I believe that Webkit offers Opera a way out that didn’t exist earlier. It’s a shared code base that is being used and improved by multiple entities. Switching to Webkit will free up valuable resources for Opera, as it will finally be able to stop worrying about website compatibility. It will also save Opera the effort of duplicating cutting edge standards that other browsers have already implemented. Yet, I can not help but wonder, how things would have turned out if Opera had open sourced Presto earlier.

Through this year, Opera will be transitioning to the the Chromium rendering engine, and V8 JavaScript engine. We have already seen an experimental browser called Opera Ice, which utilizes Webkit. At this year’s MWC, Opera will be exhibiting another new Webkit based Android product.

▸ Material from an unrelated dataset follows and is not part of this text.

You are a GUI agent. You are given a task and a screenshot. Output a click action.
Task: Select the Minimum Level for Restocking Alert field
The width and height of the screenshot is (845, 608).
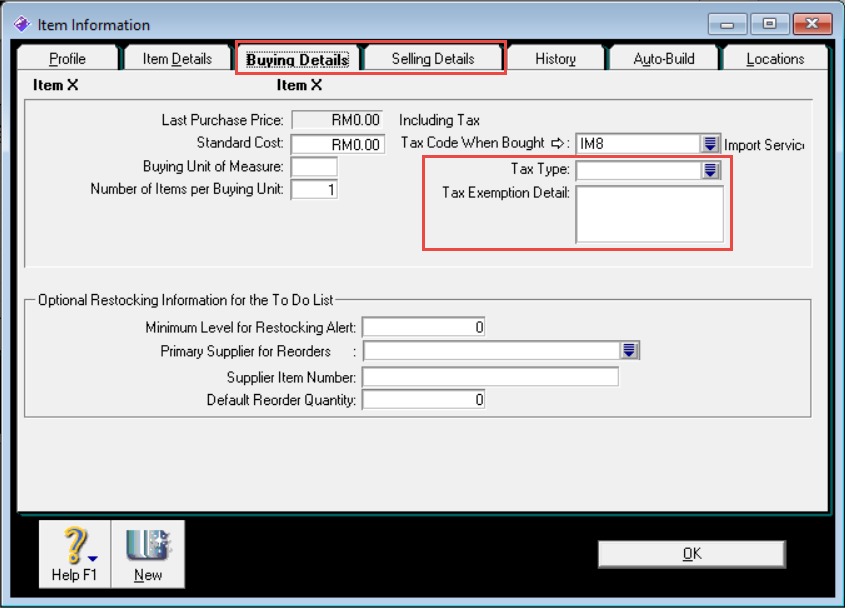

While the move to Webkit is undoubtedly the right one for both Opera Software and its users, it’s hard not to feel a tinge of sadness to see Presto go. When it was released, it was the fastest and the most standards compliant engine in the market. It did a lot of good things, for Opera as well as the web. Hallvord Steen fittingly paid homage to the mere bits and bytes that was Presto.

Its software personality was one of surprising brilliance combined with equally surprising shortcomings. It was resourceful, forward-looking and often ahead of its time yet at other times neglectful of even long-stated needs and requirements. It had some hissy fits and temperamental interaction with other software, especially certain plug-ins. Nevertheless it carried out great work and brought the company that cared for it 300 million users, over the years being ported to an incredible number of platforms.